* [Belge Bölümü]
Delegasyon heyeti: Abdullah Öcalan’ın özgürlüğü için birlikte çalışacağız

  • 13:18 28 Ocak 2023
  • Güncel
İSTANBUL - Tecride Karşı Uluslararası Delegasyon heyeti, sivil toplum örgütleri ve siyasi parti temsilcileri ile gerçekleştirdiği “Uluslararası Tecrit” konulu forumda, PKK Lideri Abdullah Öcalan üzerindeki tecridin son bulması için hep birlikte çalışacaklarının mesajını verdi.
 
İmralı F Tipi Yüksek Güvenlikli Cezaevi’nde 24 yıldır tutulan PKK Lideri Abdullah Öcalan’a uygulanan ağırlaştırılmış tecride ilişkin aralarında hukukçu, gazeteci ve akademisyenlerden oluşan, 7 farklı ülkeden gelen 36 kişilik Tecride Karşı Uluslararası Delegasyon üyelerinin 25-27 Ocak tarihleri arasında İstanbul, Ankara ve Amed’de gerçekleştirdiği ziyaretler sonrasında, Taksim Hill Otel’de sivil toplum örgütleri ve siyasi parti temsilcileri ile “Uluslararası Tecrit” konulu forum gerçekleştirildi.
 
Her kesimden katılım
 
Tecride Karşı Uluslararası Delegasyon üyesi 36 kişinin yer aldığı foruma Asrın Hukuk Bürosu avukatları, Özgürlük İçin Hukukçular Derneği (ÖHD) İstanbul Şubesi üyesi çok sayıda avukat, Emek ve Özgürlük İttifakı temsilcileri, Halkların Demokratik Partisi (HDP) Sözcüsü Ebru Günay ile çok sayıda milletvekili, Adalet Nöbeti tutan anneler, sivil toplum örgütleri, insan hakları savunucuları, hukuk örgütleri, sol-sosyalist ve siyasi parti temsilcileri ile çok sayıda kişi katıldı. Forumun yapıldığı salonun ekranında, Özgürlük İçin Hukukçular Derneği’nin (ÖHD) Kurmancî, İngilizce ve Türkçe dillerinde, “Foruma Tecrîdê ya Navneteweyî – Tecride Karşı Uluslararası Forum” yazısı yer aldı.
 
‘Özel’ tecrit rejimi
 
Forumun açılış konuşmasını yapan HDP Hukuk Komisyonu ve ÖHD üyesi avukat Veysi Eski, delegasyon ile ziyaretlerinin dördüncü gününde forumda bir araya geldiklerini paylaştı. 23 yıldır İmralı Cezaevi’nde tutulan Abdullah Öcalan ve diğer tutsaklar üzerinde “çok özel” bir tecrit rejimi uygulandığını vurgulayan Veysi, “Bu rejim hukuk alanının tamamen dışına çıkarılmış bir belirsizlik rejimi. Bu belirsizlik rejimi ta Sayın Öcalan Suriye’den çıktıktan sonra 9 Ekim komplosuyla uluslararası güçlerin de dahiliyetiyle o günden günümüze dek devam etmektedir. Hepimizin bildiği gibi hukukun en temel kavramlarından biri öngörülebilirliktir. Herhangi bir fiil işlediğinizde onun neticesi hukuk tarafından tanımlanmıştır. Ama İmralı rejimi dediğimiz rejimde ise hiçbir öngörülebilirlik söz konusu değil. Tamamen bir belirsizlik aralığına 23 yıldır Sayın Öcalan ve mahkumlar sıkıştırılmış vaziyettedir” dedi.

* [Kayıtlı Bilgiler]
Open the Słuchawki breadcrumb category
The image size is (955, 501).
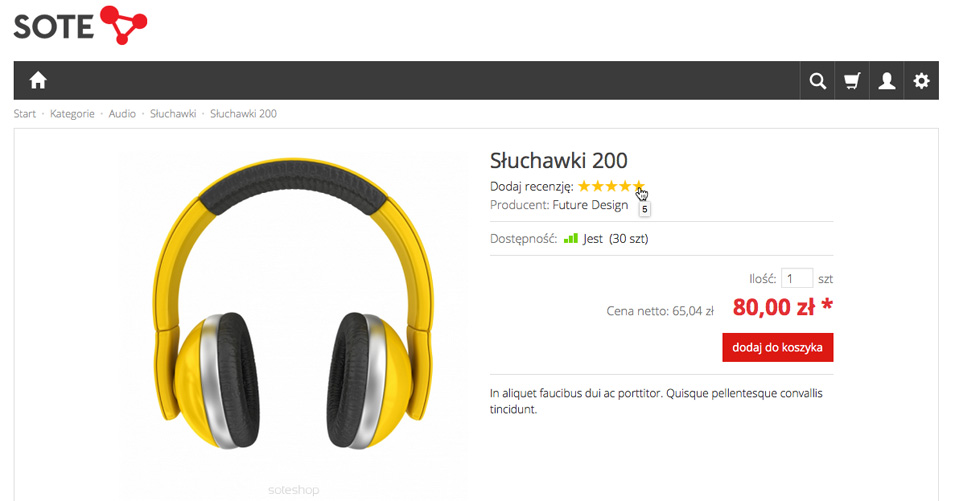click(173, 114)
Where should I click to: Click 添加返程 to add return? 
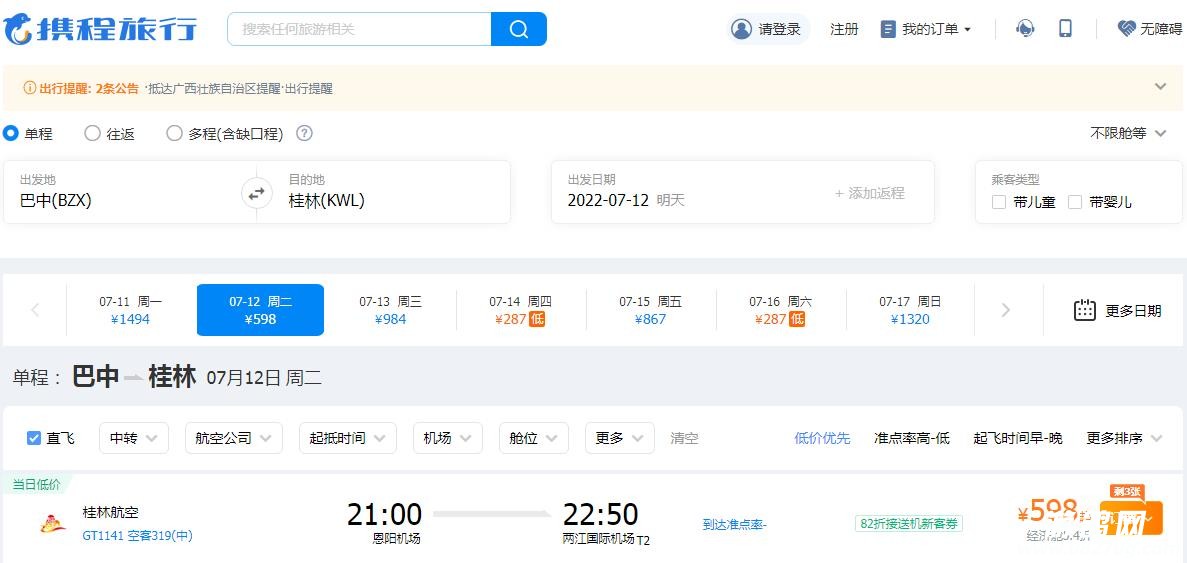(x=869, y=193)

* [Görevler]
a) Forum haberine göre Veysi Eski, İmralı'daki rejimi neden hukuk alanının tamamen dışına çıkarılmış bir belirsizlik rejimi olarak nitelendirmektedir? Bir ile üç cümle arasında açıklayınız.
b) "Uluslararası Tecrit" forumunu anlatan haberi, son cümlesinden sonra devam ettiriniz.

* [Nihai Yanıtlar]
a) Veysi Eski'ye göre hukukun en temel kavramlarından biri öngörülebilirliktir. Herhangi bir fiil işlendiğinde onun sonucu hukuk tarafından tanımlanmıştır. İmralı rejiminde ise hiçbir öngörülebilirlik söz konusu olmadığından, bu rejimi hukukun dışına çıkarılmış bir belirsizlik rejimi olarak görmektedir.

b)
 
‘Sayın Öcalan ile yapılan görüşmeler toplumu rahatlatıyor’
 
Veysi, konuşmasını şu sözlerle sürdürdü: “Bu belirsizlik, toplum ve özellikle Kürt halkı üzerinde sürekli olarak bir baskı aracı olarak da kullanılmaktadır. Kürt halkının özellikle Sayın Abdullah Öcalan ile kurmak istediği iletişim ve Kürt sorununun çözümündeki muhataplık, günümüze dek çeşitli gerekçelerle inkıtaa uğratılmaktadır. Özellikle son 23 aydır dünyanın geçmişten günümüze hiçbir hapishane rejiminde olmayan mutlak bir iletişimsizlik rejimi İmralı’da yürütülmektedir. Bu, Kürt sorunundaki güvenlikçi politikaların devreye sokulmasıyla eş zamanlı olarak ilerlemektedir. Sayın Öcalan ile ne zaman sınırlı olarak da olsa belirli bir iletişim kurulduğu takdirde hem toplum hem de Türkiye halkları üzerinde inanılmaz bir rahatlama yaşadığımızı kendi yaşam deneyimlerimizden biliyoruz.”
 
‘Heyet Sayın Öcalan’ın rolünü yerinde tespit etti’
 
Uluslararası komplonun da 23 yıldır devam ettiğini söyleyen Veysi, “Özellikle delegasyonumuz Türkiye’nin kendi hukukunu uygulamadığı gibi taraf olduğu sözleşmeleri de uygulamaması ve üzerlerine düşen görevleri yerine getirmemesi üzerinden bir çalışma yürütmek için burada. Delegasyonlarımız üç gün içerisinde birçok çevreyle görüşmeler yürüttü. Türkiye siyasetinde de Sayın Öcalan’ın rolünün ne kadar yerinde olduğu yerinde tespit ettiler” şeklinde konuştu.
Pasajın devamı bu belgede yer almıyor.